In Genesis 4 Lamech tells his wives, “If Cain shall be avenged sevenfold, truly Lamech seventy and sevenfold” (4:24, KJV.) (We are probably reminded of how Jesus in Matthew 18 requires us to forgive others “seventy times seven,” drawing out the math still further in favor of us doing the right rather than the wrong.) While Lamech’s attitude is disturbing, it is worth noting that God is the first, according to the narrative, to introduce the element of imbalance; by divine decree, Cain is to be avenged sevenfold—though how that might be brought about is left unsaid. Later in the Old Testament, the notions abroad are such that one would assume vengeance would be taken against the family of Cain’s killer, but there are also Old Testament opinions that justice should be meted out only on the guilty.
I would like here to offer the notion that the cause-and-effect thinking in Jesus’ teachings and in Genesis does not square with any dispassionate calculations of proportionality. Contrary to any assumptions we might bring, the notions of cause and effect are not characterized by proportionality, but rather by cascades of multiples. Bad things done do not cause directly proportionate harm, and good things done do not bring about proportionate benefit. In the Parable of the Sower, it is said that the seed that fell on good soil “bare fruit an hundredfold” (Luke 8:8).
It does not matter how logical we want to be. The idea of a bad deed bearing evil fruit “an hundredfold” might be illustrated by a nasty and unseemly argument held between two people in the presence of four others or in the presence of four hundred. In the latter case a hundred times more onlookers might be negatively affected, and no sense of proportionality can dampen that effect. Surely in the latter case the people affected could not all be as close nearby as only four might be—but that does not mean that they might be any less disturbed by it all. We might argue that the tendency for the situation to be personally disturbing to each and every onlooker is quite proportionate and unsurprising in all human individuals—with the overheard argument being merely a catalyst—but such analysis can scarcely be expected to change our human perception that the argument in front of four hundred people—in and of itself—has borne evil fruit to that extent.
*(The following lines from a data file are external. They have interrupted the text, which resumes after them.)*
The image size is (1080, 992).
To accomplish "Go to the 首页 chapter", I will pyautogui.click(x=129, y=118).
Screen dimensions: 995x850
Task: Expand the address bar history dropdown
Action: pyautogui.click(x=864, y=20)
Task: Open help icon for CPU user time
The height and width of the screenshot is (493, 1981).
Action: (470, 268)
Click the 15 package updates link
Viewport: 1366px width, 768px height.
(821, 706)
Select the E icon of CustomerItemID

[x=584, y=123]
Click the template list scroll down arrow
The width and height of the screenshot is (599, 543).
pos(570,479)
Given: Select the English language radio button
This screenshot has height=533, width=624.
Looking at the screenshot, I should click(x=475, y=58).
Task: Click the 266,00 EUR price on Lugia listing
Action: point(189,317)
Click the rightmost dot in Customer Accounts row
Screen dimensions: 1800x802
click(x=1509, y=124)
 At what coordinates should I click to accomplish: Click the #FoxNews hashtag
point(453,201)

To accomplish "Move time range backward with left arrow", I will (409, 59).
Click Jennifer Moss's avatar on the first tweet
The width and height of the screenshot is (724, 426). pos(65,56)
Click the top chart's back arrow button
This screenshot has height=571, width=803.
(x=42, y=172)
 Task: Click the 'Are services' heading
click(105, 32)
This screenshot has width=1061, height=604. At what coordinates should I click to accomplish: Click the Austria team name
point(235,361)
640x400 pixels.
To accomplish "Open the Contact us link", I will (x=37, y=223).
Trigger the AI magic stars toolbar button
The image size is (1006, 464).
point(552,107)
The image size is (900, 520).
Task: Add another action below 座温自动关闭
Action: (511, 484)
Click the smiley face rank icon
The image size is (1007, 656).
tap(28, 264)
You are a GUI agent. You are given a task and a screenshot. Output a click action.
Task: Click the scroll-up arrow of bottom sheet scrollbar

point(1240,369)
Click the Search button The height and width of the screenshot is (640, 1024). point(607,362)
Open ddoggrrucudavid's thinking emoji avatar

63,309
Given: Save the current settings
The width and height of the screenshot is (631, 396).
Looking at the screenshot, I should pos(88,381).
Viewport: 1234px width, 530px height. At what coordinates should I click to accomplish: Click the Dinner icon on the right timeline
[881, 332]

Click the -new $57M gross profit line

Such is the implication in the words we get from Jesus, and we might find their root in God’s decree that Cain would be avenged sevenfold. Like it or not, that is the world we inhabit; causes do not have proportionate effects—causes of good produce disproportionate good, and causes of evil produce disproportionate evil. Things spill about in our messy world. This might not be logical, and we might refuse to subscribe to it, but that is not pertinent to the point I am trying to make here. Jesus acted and spoke as though disproportion is the way of the world, and there is little logic in attempting to analyze his teachings otherwise.